Attending the local video rental store nearly every week with my father, I never thought that this tiny little place would have such a huge impact on the rest of my life. Now, primarily concerned with horror, science fiction and cult movies, I constantly scour the net trying to find out-of-print oddities and rarities that I can add to my massive collection, which seems to grow daily. With the large number of video stores going out of business, I have been lucky enough to grab vintage first-release VHS “big boxes” of MOTEL HELL, DEATH RACE 2000, THE ENTITY and MS. 45 in their original cases, as well as pristine DVD copies (with inserts) of numerous out-of-print finds—MADMAN (for $5) and the rare QUATERMASS AND THE PIT 1998 release. I also have collected Anchor Bay’s limited-edition DVD packages (individually numbered), Fright Pack boxed sets and the tins they released almost 10 years ago that are also numbered; obsessively enough, I own several copies of the same films in different editions.
Yet there’s a certain special aura you get when watching VHS tapes rather than the restored, hi-def discs. My library now contains nearly 100 rare titles, including the hard-to-find THE TOWN THAT DREADED SUNDOWN, HIGHWAY TO HELL, the unrated THE MUTILATOR and many others that have never seen the light of day on DVD. With those stores being phased out each and every day, I can feel only sorrow for the coming generations who won’t experience the privilege of lurking in their local shops, seeking out the latest and greatest horror has to offer. Never getting a chance to hold a piece of history in their hands, the youth of tomorrow will be left with nothing but to stare at a vending machine and/or computer screen to merely look at a grainy reproduction of the cover art—if that even exists.
One personal campaign of mine has been to help the masses attain their own little piece of video rental history, and I have begun helping a local “mom and pop” video store phase out their several-decade horror/cult/sci-fi VHS collection to horror fans through Amazon.com and Ebay.com.
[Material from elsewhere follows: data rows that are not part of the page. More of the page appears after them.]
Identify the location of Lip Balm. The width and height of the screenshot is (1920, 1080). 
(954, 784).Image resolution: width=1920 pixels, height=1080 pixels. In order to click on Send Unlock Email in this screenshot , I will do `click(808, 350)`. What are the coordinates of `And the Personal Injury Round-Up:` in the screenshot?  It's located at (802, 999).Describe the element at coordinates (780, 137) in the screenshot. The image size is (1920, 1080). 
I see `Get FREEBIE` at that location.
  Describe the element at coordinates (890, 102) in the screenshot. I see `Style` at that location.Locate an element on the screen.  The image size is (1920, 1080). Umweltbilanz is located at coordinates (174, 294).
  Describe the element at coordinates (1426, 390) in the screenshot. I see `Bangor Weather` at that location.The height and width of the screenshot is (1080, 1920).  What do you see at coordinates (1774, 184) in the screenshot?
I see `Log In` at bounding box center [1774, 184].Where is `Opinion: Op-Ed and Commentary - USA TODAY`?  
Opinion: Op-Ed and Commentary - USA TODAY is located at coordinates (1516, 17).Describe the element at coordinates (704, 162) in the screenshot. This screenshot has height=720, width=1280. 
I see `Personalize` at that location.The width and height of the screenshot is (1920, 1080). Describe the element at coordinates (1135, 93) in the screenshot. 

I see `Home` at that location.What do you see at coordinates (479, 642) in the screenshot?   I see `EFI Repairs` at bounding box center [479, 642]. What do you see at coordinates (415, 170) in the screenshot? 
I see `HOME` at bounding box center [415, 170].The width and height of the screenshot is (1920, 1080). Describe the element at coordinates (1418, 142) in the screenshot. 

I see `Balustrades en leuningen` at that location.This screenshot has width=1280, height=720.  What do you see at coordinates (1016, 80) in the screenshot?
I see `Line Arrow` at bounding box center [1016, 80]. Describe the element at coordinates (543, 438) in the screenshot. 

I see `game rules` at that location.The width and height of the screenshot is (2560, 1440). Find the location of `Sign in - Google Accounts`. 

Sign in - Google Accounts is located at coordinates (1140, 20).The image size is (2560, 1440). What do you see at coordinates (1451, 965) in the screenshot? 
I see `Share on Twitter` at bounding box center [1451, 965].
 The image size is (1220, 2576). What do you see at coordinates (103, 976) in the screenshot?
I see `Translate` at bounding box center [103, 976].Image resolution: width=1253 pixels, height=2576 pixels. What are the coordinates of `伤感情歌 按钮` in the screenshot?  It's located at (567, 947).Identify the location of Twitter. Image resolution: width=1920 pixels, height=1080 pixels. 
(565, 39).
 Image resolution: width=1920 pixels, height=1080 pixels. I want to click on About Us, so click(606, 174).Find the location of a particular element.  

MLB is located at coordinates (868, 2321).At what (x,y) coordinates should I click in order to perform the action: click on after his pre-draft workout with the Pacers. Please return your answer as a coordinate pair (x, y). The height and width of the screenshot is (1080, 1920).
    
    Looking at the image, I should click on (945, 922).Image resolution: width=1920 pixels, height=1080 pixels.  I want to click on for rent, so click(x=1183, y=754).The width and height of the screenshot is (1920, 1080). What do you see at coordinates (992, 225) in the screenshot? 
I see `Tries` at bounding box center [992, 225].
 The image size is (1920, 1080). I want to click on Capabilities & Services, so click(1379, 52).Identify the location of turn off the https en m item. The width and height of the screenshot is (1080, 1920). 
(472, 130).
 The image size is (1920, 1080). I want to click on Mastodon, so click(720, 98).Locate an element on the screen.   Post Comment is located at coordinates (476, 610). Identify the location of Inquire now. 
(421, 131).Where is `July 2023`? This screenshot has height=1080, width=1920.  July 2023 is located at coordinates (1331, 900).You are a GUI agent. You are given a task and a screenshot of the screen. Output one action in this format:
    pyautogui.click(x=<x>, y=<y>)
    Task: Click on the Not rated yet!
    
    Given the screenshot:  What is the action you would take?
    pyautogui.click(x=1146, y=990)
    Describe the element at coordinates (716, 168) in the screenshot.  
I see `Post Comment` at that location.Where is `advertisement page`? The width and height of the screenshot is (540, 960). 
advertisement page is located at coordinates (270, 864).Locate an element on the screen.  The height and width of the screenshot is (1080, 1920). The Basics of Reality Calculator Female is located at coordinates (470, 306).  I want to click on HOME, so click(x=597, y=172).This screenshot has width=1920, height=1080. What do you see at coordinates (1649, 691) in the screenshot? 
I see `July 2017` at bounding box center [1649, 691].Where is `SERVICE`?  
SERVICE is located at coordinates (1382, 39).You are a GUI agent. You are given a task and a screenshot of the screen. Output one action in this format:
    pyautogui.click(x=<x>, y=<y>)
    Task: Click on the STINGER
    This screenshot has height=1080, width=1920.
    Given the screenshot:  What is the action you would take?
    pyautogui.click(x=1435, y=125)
With a love for even the grittiest of grindhouse features, I’ve amassed a library that ranges from the extremes of LET ME DIE A WOMAN to the kids classic MAD MONSTER PARTY, from the hilarity of STUDENT BODIES to the terror of a Korean import of ERASERHEAD. It also boasts a handful of unique finds including a rare Japanese CD soundtrack of THE BURNING that I found while on a music tour in Tokyo, Japan, a GREMLINS movie magazine/book from the ’80s that I’ve been collecting autographs on from various convention visits and a laserdisc copy of VISITING HOURS. My collection also boasts an original vinyl soundtrack for ROSEMARY’S BABY and a MASTERS OF HORROR series promo poster signed by all the participating directors. After fortifying a basement wall in my parents’ home, my collection has now been condensed into an den/office in my apartment that holds over 2,000 DVDs and VHS, collectibles, posters and memorabilia—and after moving in a mere year ago, I am already running out of space!